■ Task goal: Once the line with "The width and" is found, write it out along with each later line exactly, through the end of the entries, skipping every picture.

■ Records to process:
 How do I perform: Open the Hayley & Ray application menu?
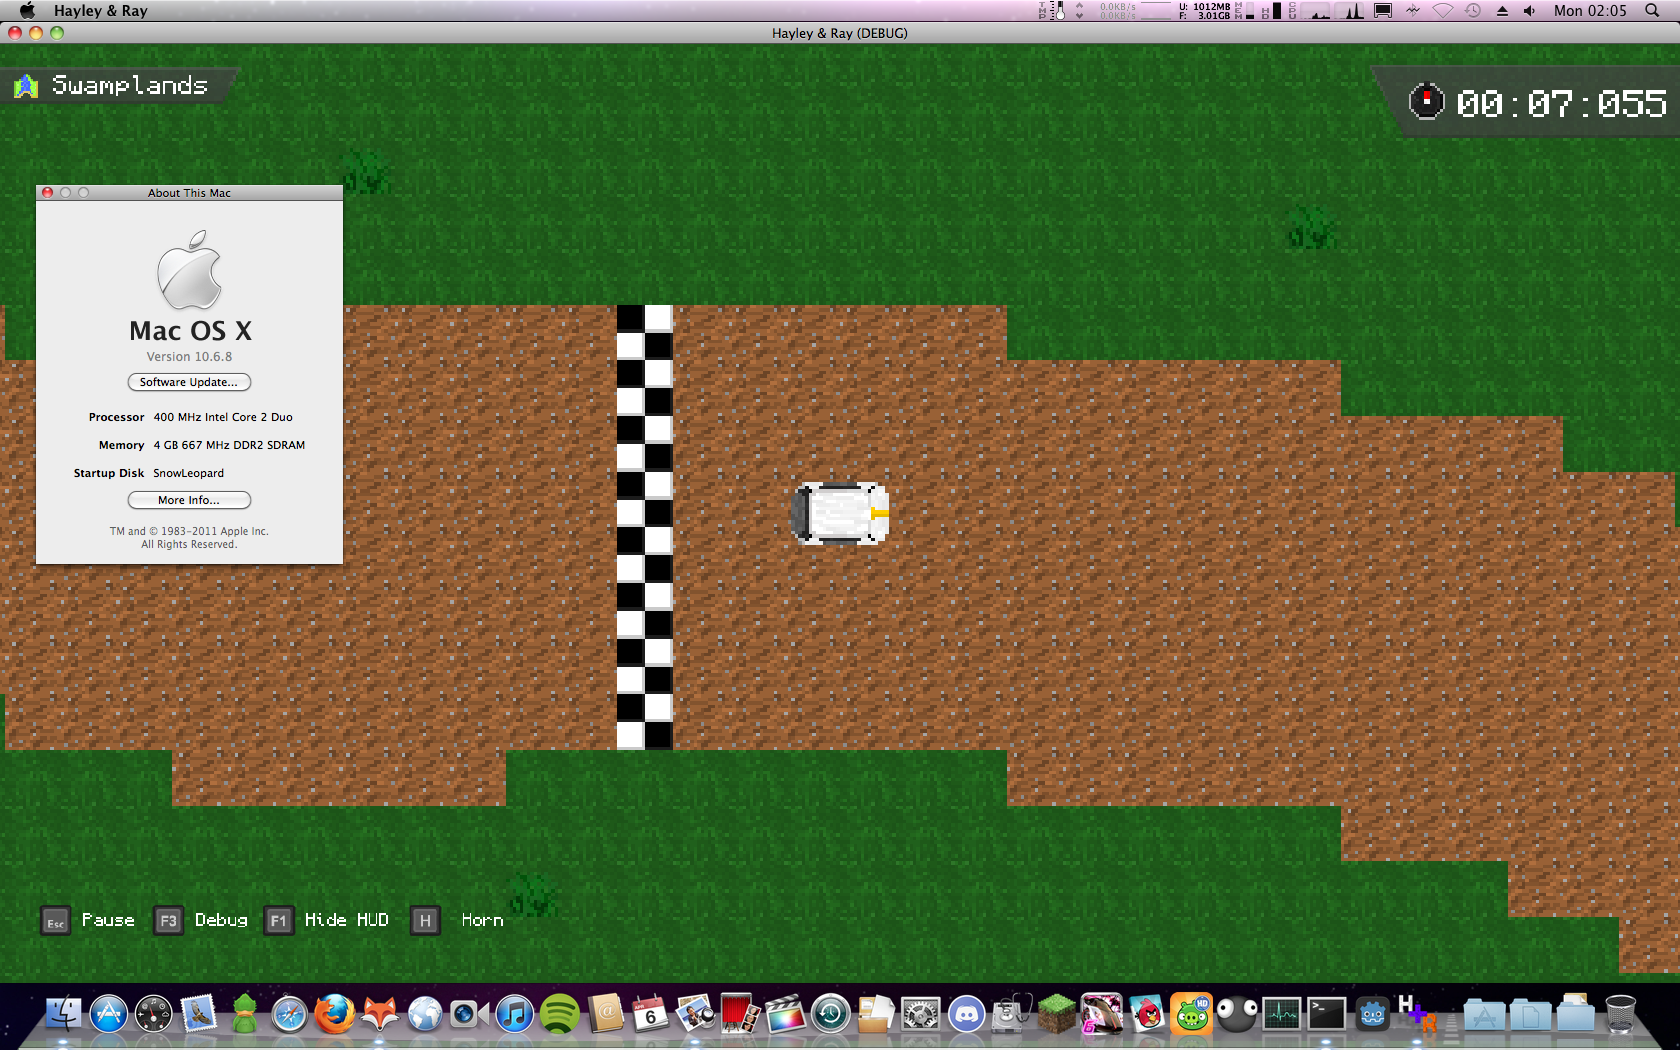click(x=100, y=11)
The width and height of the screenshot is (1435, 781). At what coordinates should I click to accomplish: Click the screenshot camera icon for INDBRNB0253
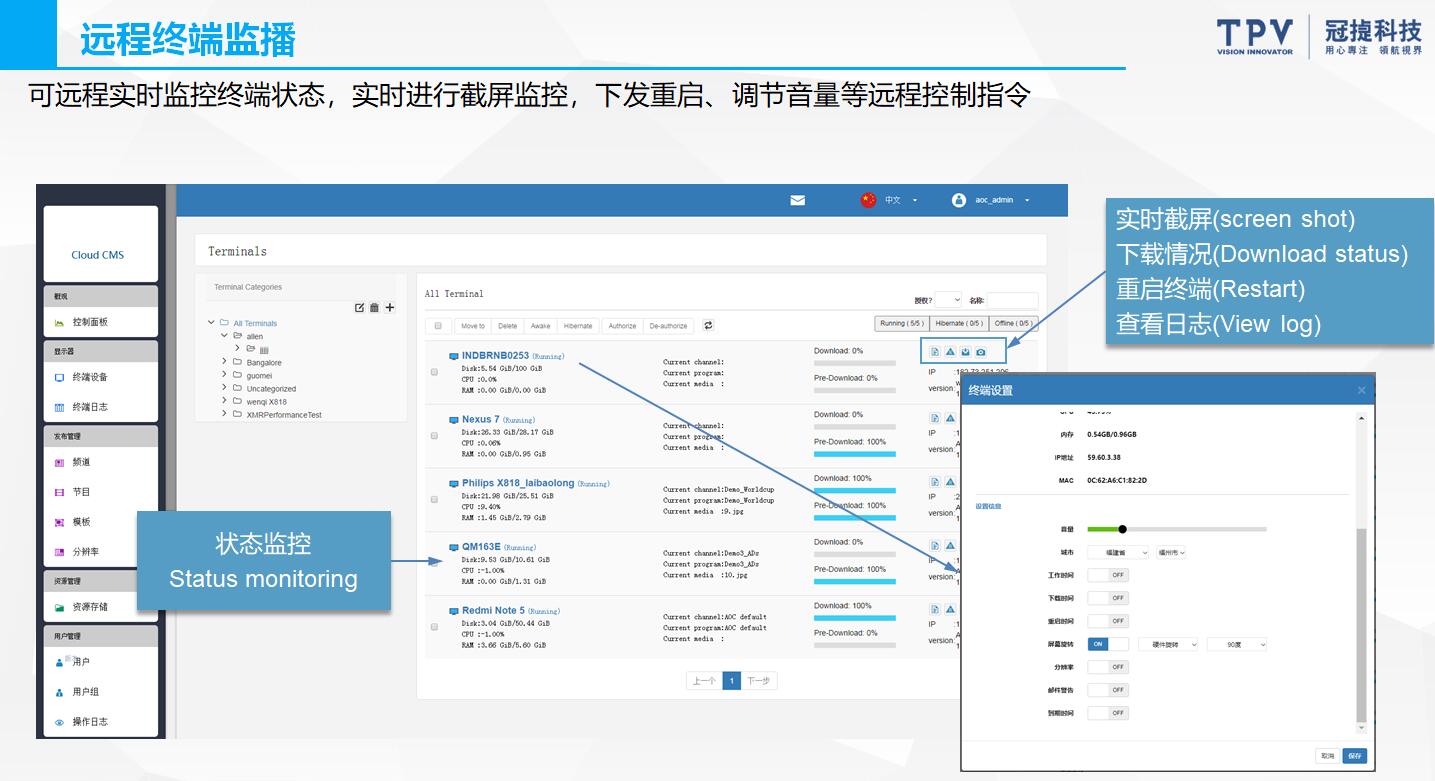[981, 352]
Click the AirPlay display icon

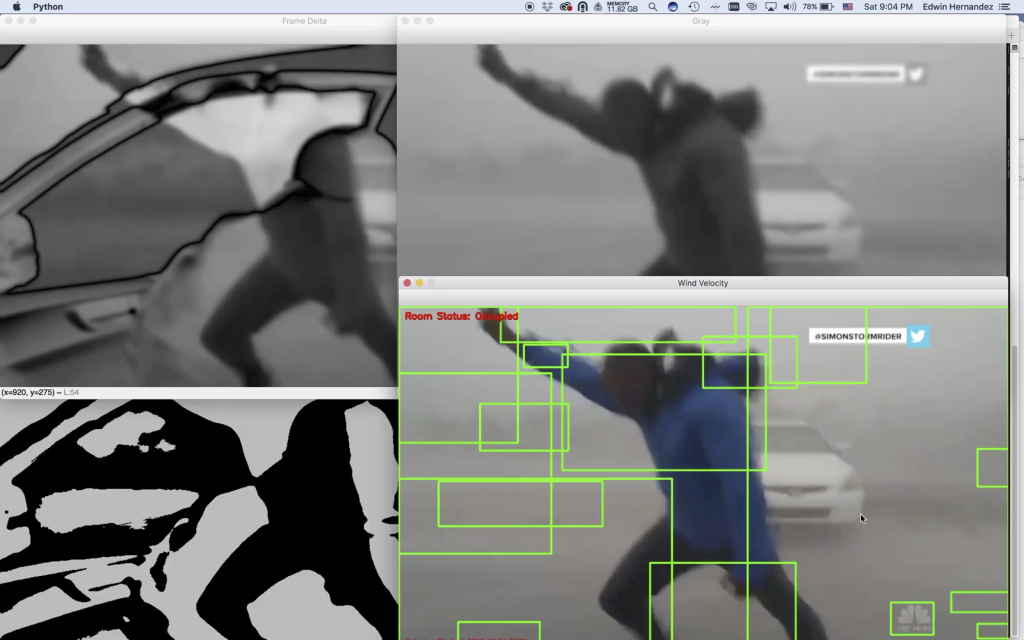[770, 6]
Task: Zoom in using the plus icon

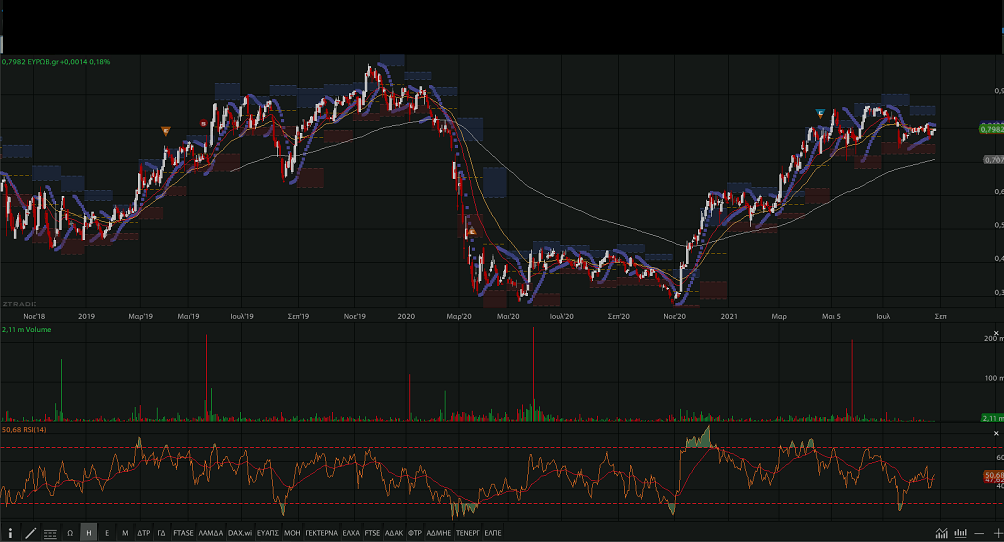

■ Output below:
The width and height of the screenshot is (1435, 781). At what coordinates should I click to accomplish: Click the screenshot camera icon for INDBRNB0253
[981, 352]
Click the AirPlay display icon

[770, 6]
Task: Zoom in using the plus icon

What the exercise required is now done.